# [Text under study]
————
Thank you for your words Merry – the sheer power of them.
and for all the empty chairs everywhere, I light a candle for international infant loss awareness day.
xx
merry says
Oh my dear.
You have my meaning quite correct and you have my sympathy and gentlest thoughts. Grief with guilt added is just dreadful and I think my loss with guilt heaped upon it is still the worst pain I have ever experience, more recent loss not withstanding.
Naomi Marsden says
Thanks Merry for a beautiful post.
merry says
Lots of love. Not forgotten. xxx
Jackie says
Thank you Merry, you brought tears to my eyes with your beautiful post. May I also add to your list, those children who were so desperately wanted and craved, but never concieved. We grieve too, for what could have been but never now will be. Some children are lost before they are ever even a possibility.
merry says
Yes, of course. I will edit to add that. Accidental omission. xxx
Angela says
Beautiful, Merry. This October 15th is very difficult for me. There have been lots of tears. I needed your words this morning.
merry says
Much love my dear. Keep breathing.
Jeanette says
Merry, thank you. Thank you for remembering Florence, thank you for being a friend and thank you for this post. x
merry says
And thank you for keeping me upright this last 18 months and 2 days.
Michaela says
I’ve come back to this so many times today, really not sure what to say, but I don’t want not to comment.
Remembering Freddie, and all the other children who should be here, and thinking of their mums and families.
xxx
merry says
I think I speak for everyone when I say that your care and the time you took to comment means a great deal.
Sheila says
Thank you. Remembering too many here, too.
merry says
Sending love and remembrance.
Claire says
Thank you for remembering. I cried reading this is in a cafe at lunch. I remember too.
merry says
Where is that ‘blog most likely to make you cry’ category when I need it, huh? 😉
Hugs.
Beth says
Thank you for remembering Snowflake. It means so much.
Remembering Freddie, and all the other babies.
merry says
Snowflake was very important. And so is knowing you 🙂
Joanna says
Merry, That was just beautiful. Thank you xxxxx
merry says
He is very much thought of in this household – and always will be. xxx
northernmum says
Oh Merry,
I am so terribly sorry for you and the people you have met.
Will hug my babies that little bit closer tonight.
Lots of love J
merry says
Thank you xxx.
Ben Cook says
As with many of the comments before this, you reduced me to tears as you capture so brilliantly the way we all feel.
We lost our daughter Grace at 34 weeks about 7 weeks ago. I wrote 2 poems about/for her and read them to a packed crematorium service recently. Since the feedback I received from people I set up a blog for these and other poems of mine.
————
# [Exercise]
Continue the comment thread about infant loss awareness day, starting after its last sentence. The rows after this point are separate material and have nothing to do with the comment thread.

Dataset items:
————
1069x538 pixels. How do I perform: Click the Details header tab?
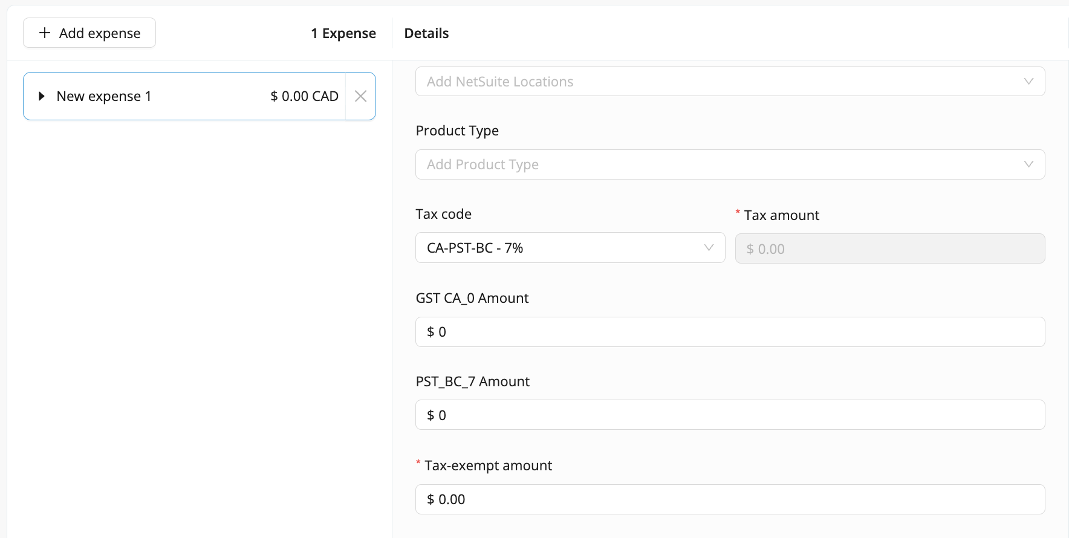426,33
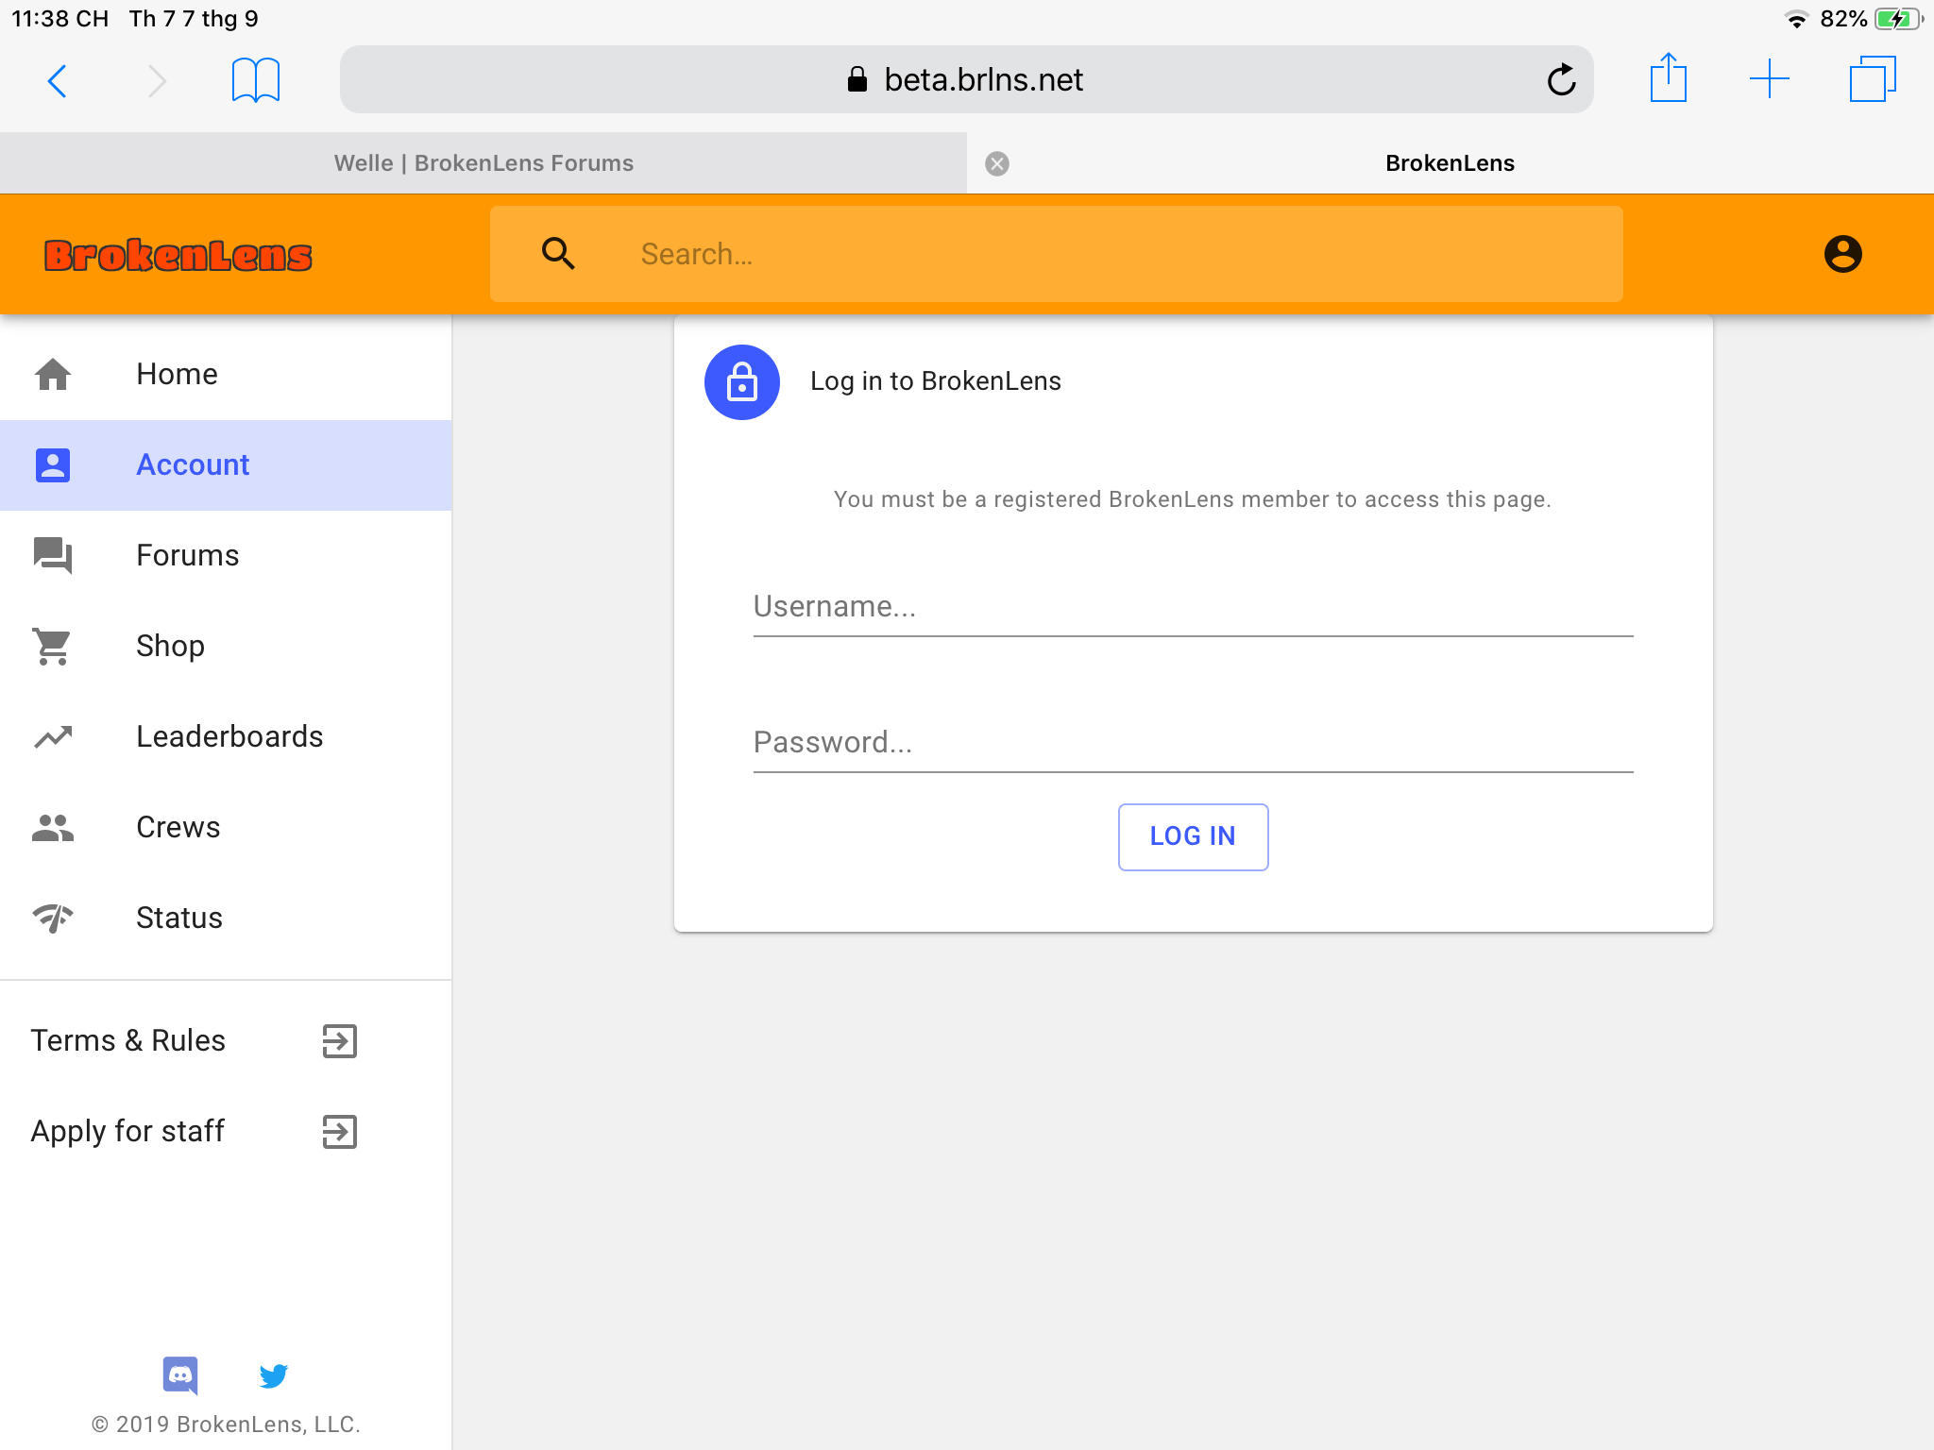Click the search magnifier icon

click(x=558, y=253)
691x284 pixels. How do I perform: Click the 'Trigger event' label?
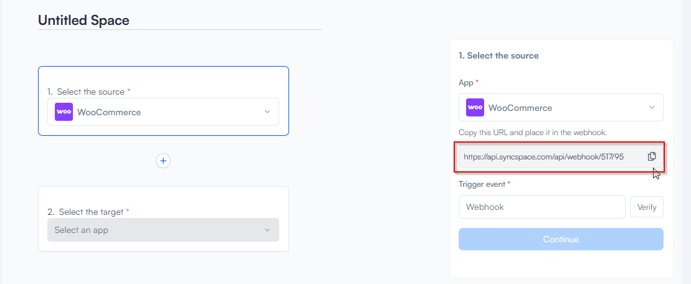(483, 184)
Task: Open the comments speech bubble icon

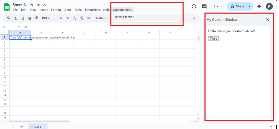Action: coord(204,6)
————
# [Exercise result]
Message to Grace is here: http://wp.me/p1TfPC-q
Message from Grace is here: http://wp.me/p1TfPC-n
I hope some of the readers here can take something from what I have written.
Thank you once more for your own words and for this website.
Ben x
merry says
Ben,
I am so sorry you have joined us in this awful place and that you have these paths to walk. You are welcome among us, though I know we all wish there was no need for you to be here.
I will come and find your blog today.
Remembering Grace with you.
Ben Cook says
Thank you once again!
Kate says
Wow Merry. This is all so beautifully heartbreaking. What a piece of writing and one that I will keep coming back to again and again and again, even just to see Josephs’ name.
Thankyou for taking the time to write his beautiful name and for writing the names of all of the other babies gone too soon. And for acknowledging the impact on other family, other than just the mothers and fathers and siblings. Our extended families lives are forever changed too.
Thankyou. This really did bring tears.
Remembering your Freddie too on this day and all others.
xo
Maggie says
(((xXx)))
I remember my two ectopic babies, Lauren when I was eighteen and Phillip when I was twenty two. They usually “don’t count” to anyone…..but they count to me.
I should have four children…..I should have an almost eighteen year old, probably independent, hormonal and hating me…..and I should have a twelve and a half year old, in between Faith and Jack, two children in the same year at school but not twins……two brothers ganging up against Faith and scrumping all the apples and pears from our trees before they are ripe and getting no sympathy except from one another for their resulting belly-ache.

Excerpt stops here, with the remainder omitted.